Hello everybody! My name is Memo and I am the newest member of the Indie Pong gang. Here’s a little bit about me. I have a music youtube channel with over 2,000 subscribers called FancyMemo. I do reactions, reviews, discussions, vinyl record videos, and other music-related content. I am a huge hip hop and rap fan. Although that is my go to genre I do like exploring other genres. I like to give everything a chance, so being a part of the Indie Pong family seems to be a perfect fit. I also work part time at an elementary school and I am a full-time student at Cal State Fullerton. Although I am a busy guy, I do love talking about music, so I am very happy about being able to share my thoughts about music here on Indie Pong. With all that said, lets get into this Slauson Malone reiew.
Slauson Malone is a rapper, singer, songwriter, and producer from New York. Although he has been making music with the group Standing on the Corner, I first discovered him when he released his debut album A Quiet Farwell, 2016–2018. Although I didn’t understand the appeal at first, A Quiet Farwell quickly grew on me and it ended up becoming my third favorite album released last year. I like describing this album as audible depression because of how dark and heartbreaking the album is. Malone’s newest EP is no different. With only nine tracks, vergangenheitsbewältigung, or “coping with the past” in english, packs a huge emotional punch in its short twenty-four minute run time.
The instrumentals off this EP are strangely beautiful. It can be so off-kilter yet comforting at the same time. For instance, the song “My feet’s tired (see page 108)” starts with this annoying high pitched feedback noise, but it seamlessly transitions into this very warm piano. Both the piano and guitar are utilized a lot throughout this EP. These instruments give off a very soothing feeling to each track. The song “THE MESSAGE 3: Blood (see page 39, 179, and Bye)” has this very peaceful guitar playing throughout the entire track. It matches very well with Malone’s emotional performance. Although these instrumentals are mostly soothing and relaxing, Malone does sprinkle in different sounds once in a while to spice things up. At random moments you can hear a glitchy voice or even a scream pop up.
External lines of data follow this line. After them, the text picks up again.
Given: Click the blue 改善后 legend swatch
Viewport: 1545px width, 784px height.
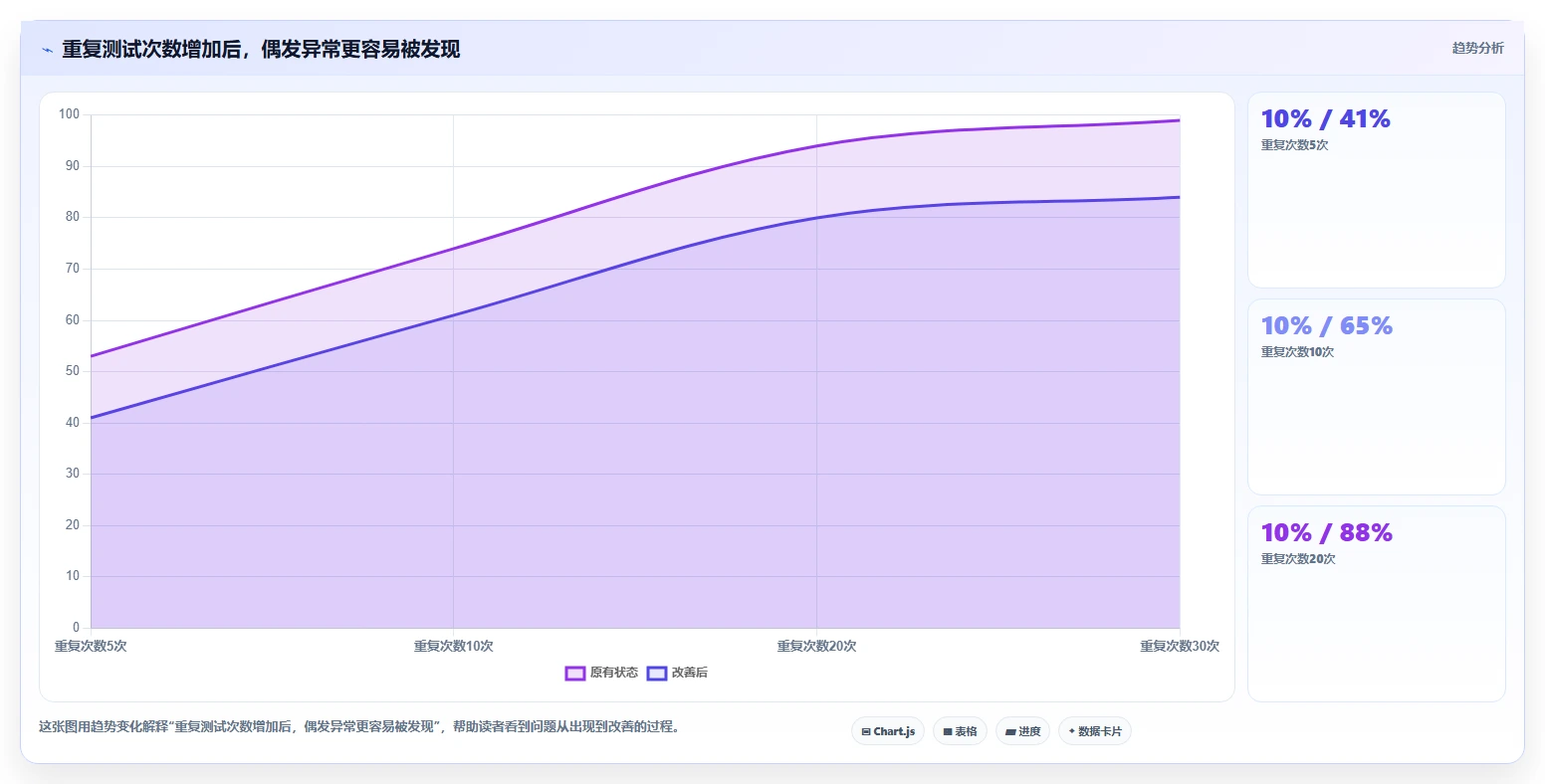Looking at the screenshot, I should pyautogui.click(x=657, y=674).
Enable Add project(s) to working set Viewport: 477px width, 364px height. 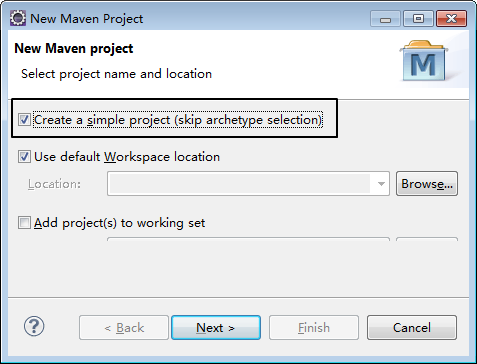24,223
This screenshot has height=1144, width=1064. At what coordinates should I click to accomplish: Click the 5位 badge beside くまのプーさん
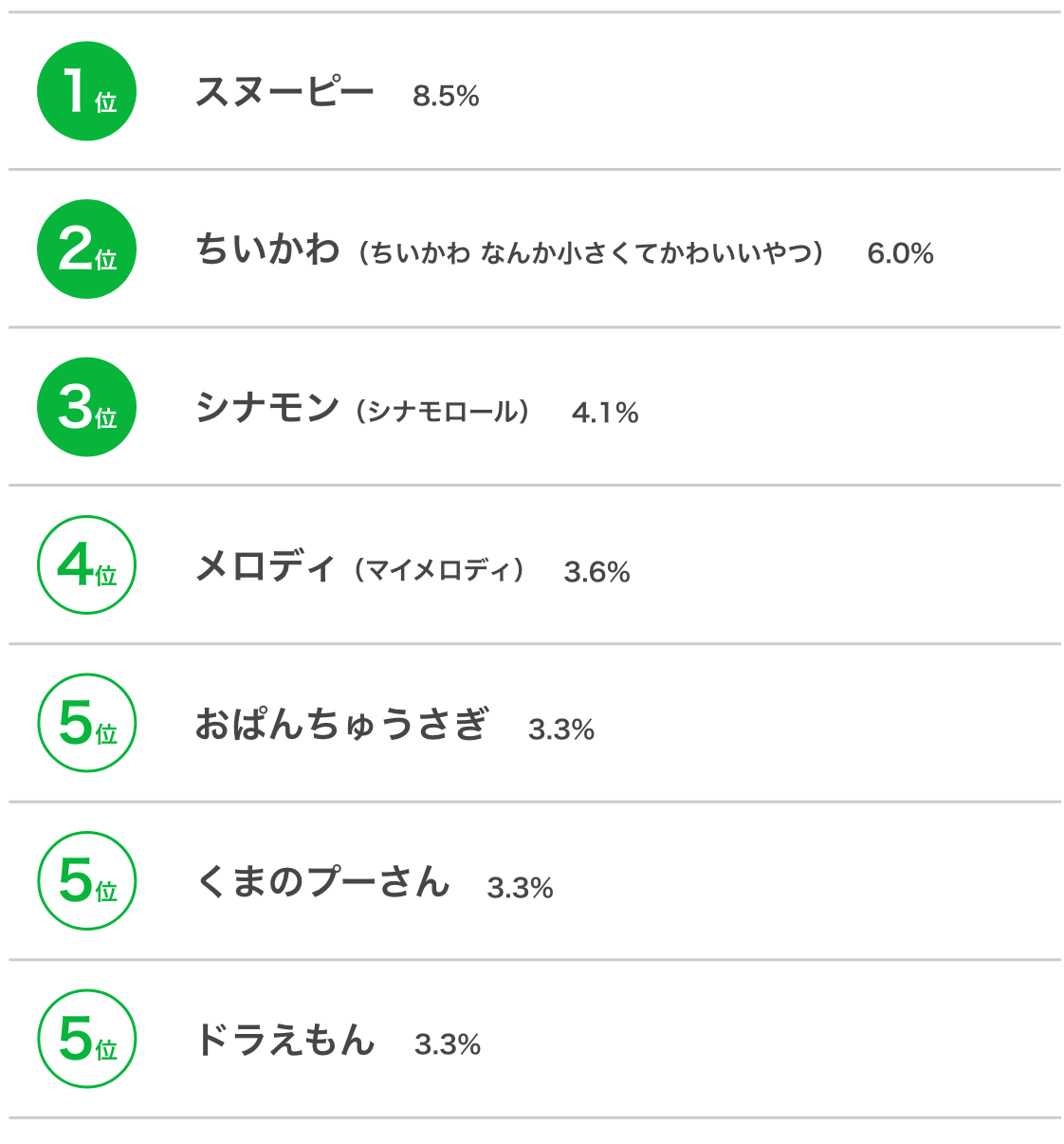[x=86, y=880]
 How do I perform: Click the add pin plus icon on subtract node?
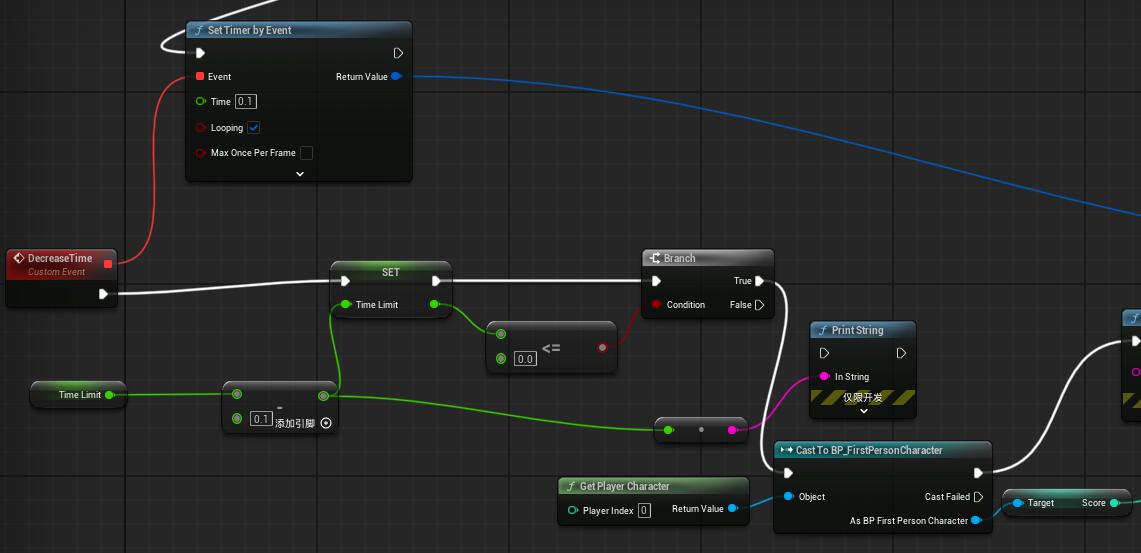click(326, 423)
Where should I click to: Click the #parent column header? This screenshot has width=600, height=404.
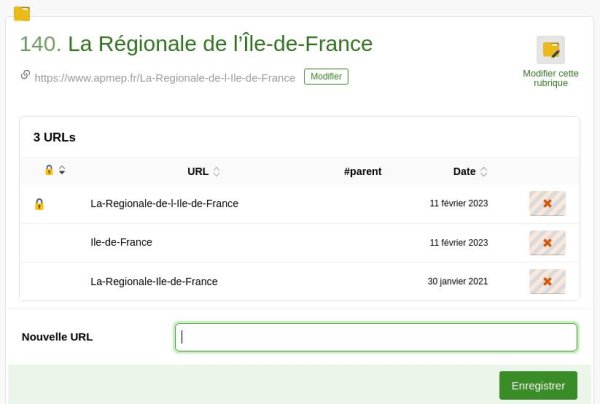362,171

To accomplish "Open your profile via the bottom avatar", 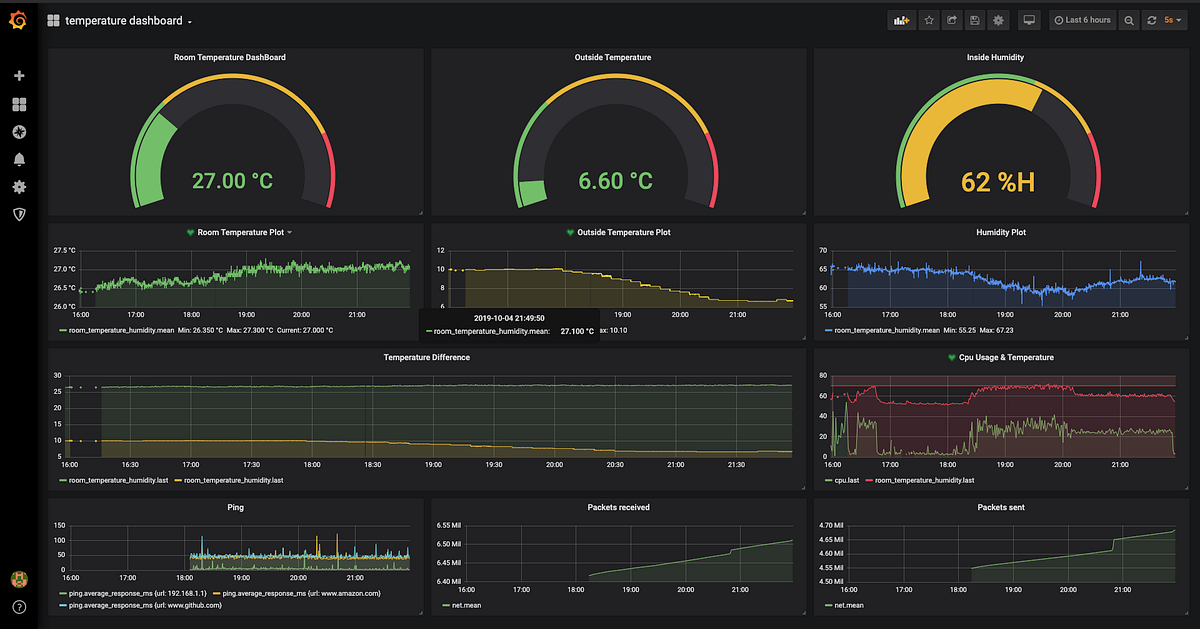I will tap(19, 578).
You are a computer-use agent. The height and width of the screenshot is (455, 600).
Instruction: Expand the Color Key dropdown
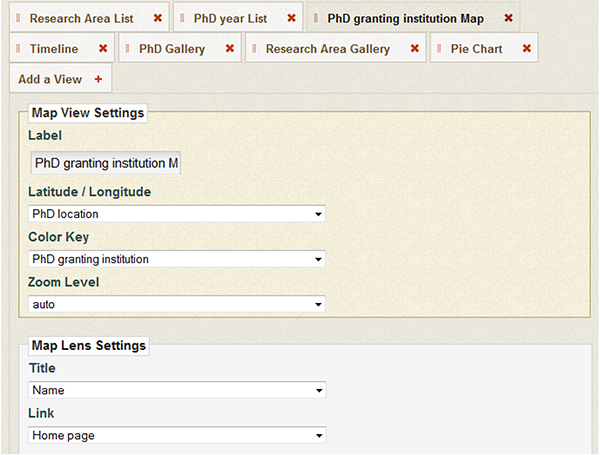(177, 259)
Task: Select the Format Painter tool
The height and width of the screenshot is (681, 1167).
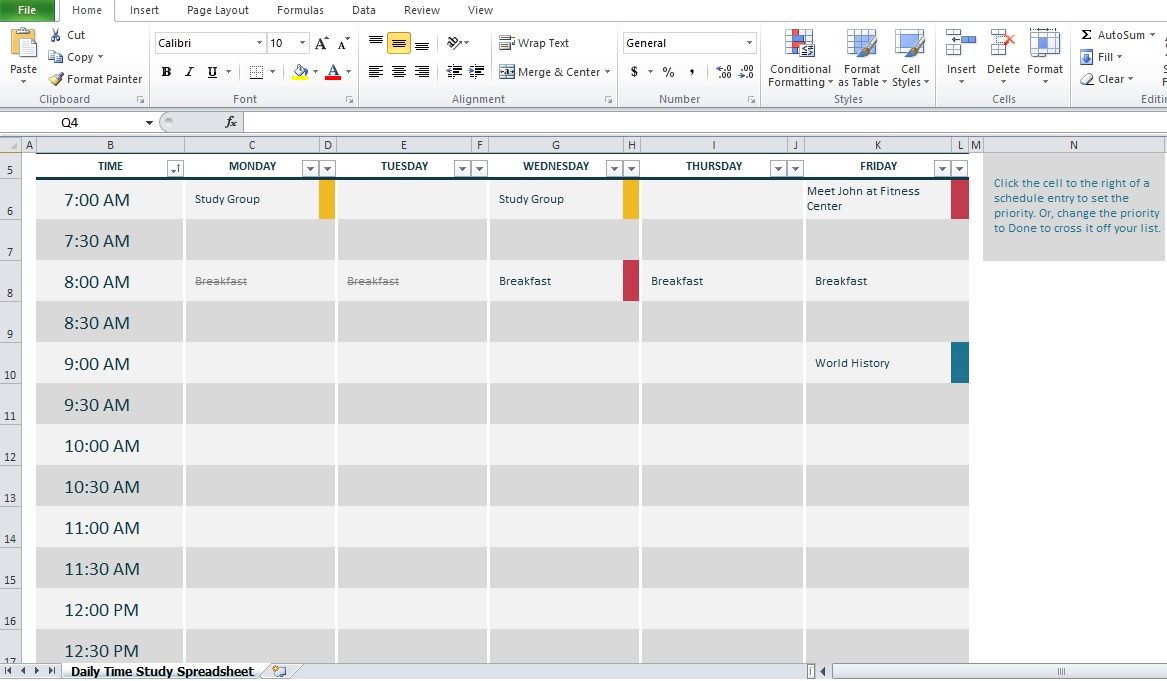Action: 95,79
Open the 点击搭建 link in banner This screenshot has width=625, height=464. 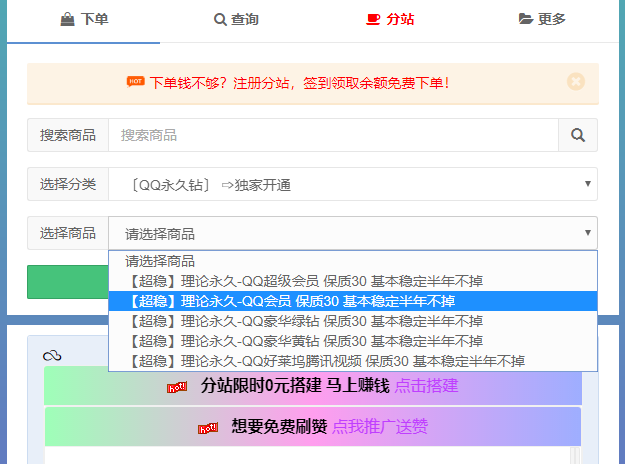[x=426, y=386]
It helps add to the depressing tone of the EP.
Speaking of depressing, the subject matter is……a lot. This man is in pain and I hope he is getting some help. For the most part, Malone talks about his usual subject matter, but he always does it in a new and complicated way. The lyrics are so dense and it takes a lot of time to decipher. What I was able to get out of his lyrics is that this man has been in a very dark place. He wants to live a normal life, but he can’t escape the horrors that are plaguing him. No matter how hard he screams for help, he continues to feel trapped. Malones lyrics are matched with some painful performances.
One of Malones biggest improvements, from his debut album, is his ability to give an impactful performance. Since A Quiet Farwell is mostly instrumental, and the features were on the mic more than Malone, I didn’t really know what Malone was capable of vocally. Turns out, he is pretty moving. Malone tends to have this moany singing voice, which I don’t mind at all, but in this EP he seemed like he was breaking out of his shell. He is a lot more expressive. You can tell how broken he is by listening to him sing. “The Wake Pt. 3 & 2 (see page 87, 58, and 48)” and “THE MESSAGE 3: Blood (see page 39, 179, and Bye)” showcases these emotions on full display. These two tracks give me goosebumps. This is a huge improvement from what he was doing on his last project.
Overall, I think Vergangenheitsbewältigung (Crater Speak) is a great companion piece to it’s older brother. This EP is practically A Quiet Farwell, but bite-size. If you are curious about Malone’s work I highly recommend this EP. I feel like this is a great gateway project to his material. I don’t think this EP is for everybody. It is a lot to take in, but I highly recommend it. It deserves a listen and who knows? Maybe it will resonate with you as it did for me.